そう言って嵐君はTシャツの上から、浴衣を羽織る。そして、早くと言わんばかりにあたしを見つめた。


「良いけど、明日でもいいんだよ?」


あたしが先に準備をしておけばいいだけの話だ。


「俺、祭りに行くぎりぎりまで、向日葵の浴衣姿を楽しみに待っててーの!」


嵐君の不思議なこだわりに、首を傾げながら、嵐君の前に立ち、浴衣を左前みごろで合わせる。

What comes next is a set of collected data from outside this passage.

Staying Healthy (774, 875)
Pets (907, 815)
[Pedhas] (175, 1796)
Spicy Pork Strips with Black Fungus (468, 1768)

「向日葵、ぜってー俺の言ってる意味分かってねーだろ」


嵐君はあたしの顔にズイッと自身の顔を近づける。その顔は、呆れたような、困ったような顔だ。


な、なんで呆れられなきゃならないの。
あたし、何か変な事言ったかな??


「鈍いよな、向日葵」


そして、「はぁ」とため息をつく嵐君にますます首を傾げる。


一体何だっていうの??あたしがギリギリで嵐君に浴衣姿を見せる意味がわからない。


「デート、みたいだろーが…」

「はい?」


嵐君は、照れ臭そうにボソッとそう言った。


「あーチクショウ。俺、こんな照れ屋キャラじゃねーのに!!」

「あっ……デートって……っ!!」


デートみたいだから、そうして欲しかったの??
やだ、嵐君何言ってるんだろう。


って、どうしてあたしは……こんなに動揺してるの?


まただ、胸がドキドキして、うるさい。この動悸も、カァーッと熱くなる顔の火照りも、止め方が分からない。